The visitors took the lead thrice in normal time only for the home team to peg them back on each occasion, the last of the levelers – an Eden Hazard penalty – coming in the fourth minute of the time added at the end. In extra time, Chelsea finally took firm control of the tie by scoring twice through Daniel Sturridge and Ramires before Ryan Giggs scored from the spot to reduce the deficit. At the end of a pulsating 120 minutes of cup football, the final score read Chelsea 5-4 Manchester United.
After all the kerfuffle surrounding the Mark Clattenburg’s performance on Sunday’s encounter, the official for this game, Lee Mason, was bound to be cynosure of all eyes. However, the man from Bolton coped admirably with the attention and got almost all the major decisions right including award of three spot kicks in the game.
Even then though, Chelsea manager Roberto Di Matteo still sounded sour over the last weekend’s result which he perceived as an injustice.
“It’s not been the easiest few days we have had but we wanted to show tonight that Sunday’s game was heavily influenced by the officials.” – Di Matteo told BBC Sport.
The criticism aimed at Clattenburg probably betrayed the pressure Di Matteo has been put under not only due to the two defeats in a row (previous one being to Shakhtar Donetsk in Champions League) but also because of the seriousness of the charges being leveled at Clattenburg by the club.
But while Di Matteo heaped praise on the character displayed by his own players, particularly John Obi Mikel and Juan Mata, Sir Alex Ferguson bemoaned his team’s inability to see off the game in the closing stages of normal time and pointed the finger of blame towards one particular player.
“We gave the ball away for the third goal. We were in complete control of the match at that point, playing really good football and all we needed to do was see the game out and keep possession. Nani decided to try and beat a player, lost the ball and we ended up conceding a penalty kick.” – Ferguson told MUTV.
Such public admonishment had cast further doubt on the future of the Portuguese winger – who incidentally scored in the tie – at the club. It may just now be a matter of time, either January or at the end of the season, before the player is off to seek pastures anew.
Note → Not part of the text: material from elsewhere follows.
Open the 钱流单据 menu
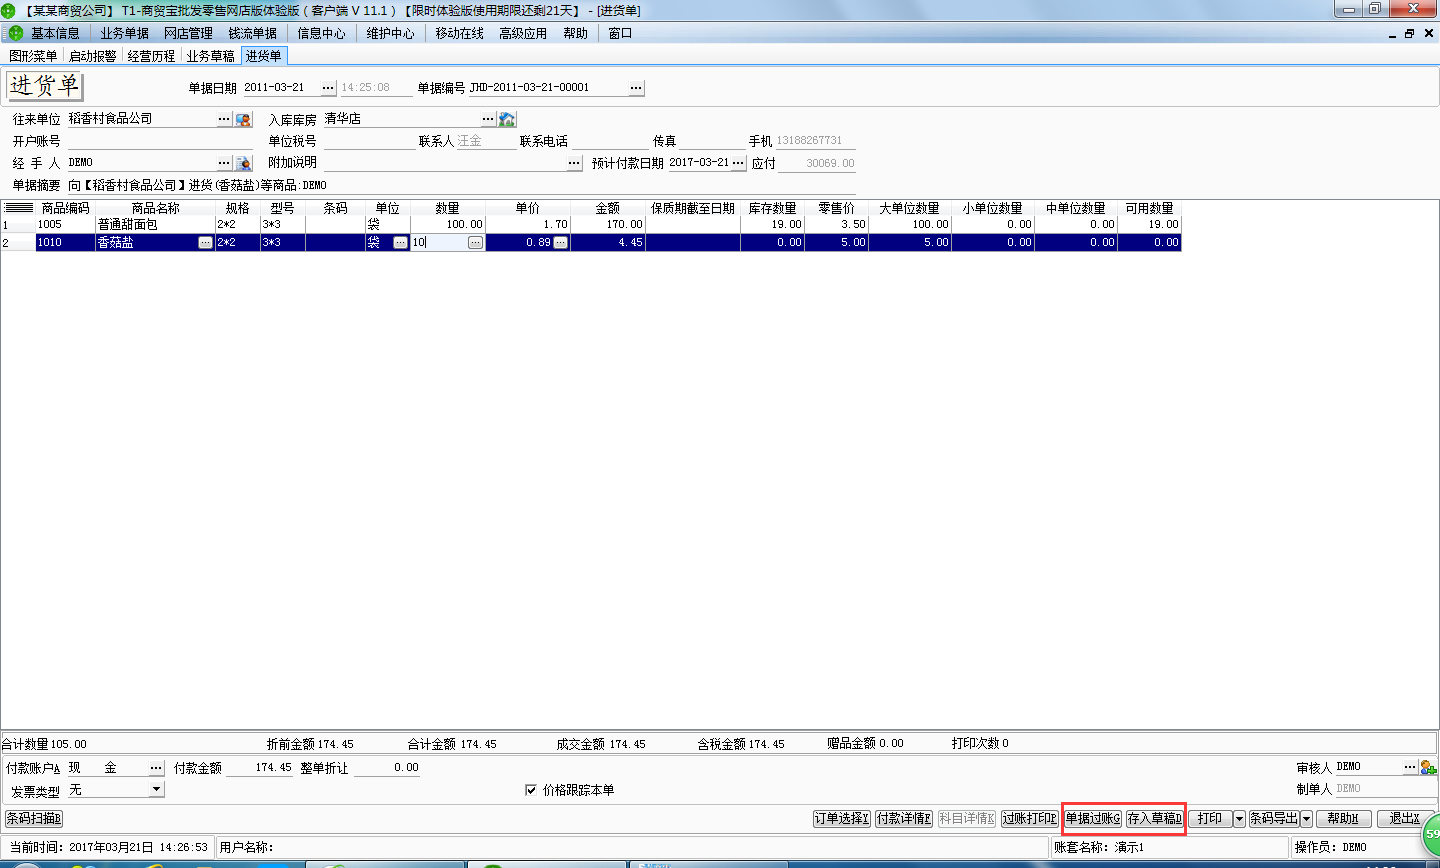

Nani, however, was not the only player culpable for the defeat, as Ferguson admitted the gamble of playing two relatively inexperienced centre halves in Michael Keane and Scot Wootton – the latter conceded the late penalty and gave the ball away for Sturridge’s goal – cost his team dearly.
We took a gamble in terms of the centre-backs. It’s very difficult because one’s 19 [Michael Keane] and one’s 20 [Wootton]. It’s not easy.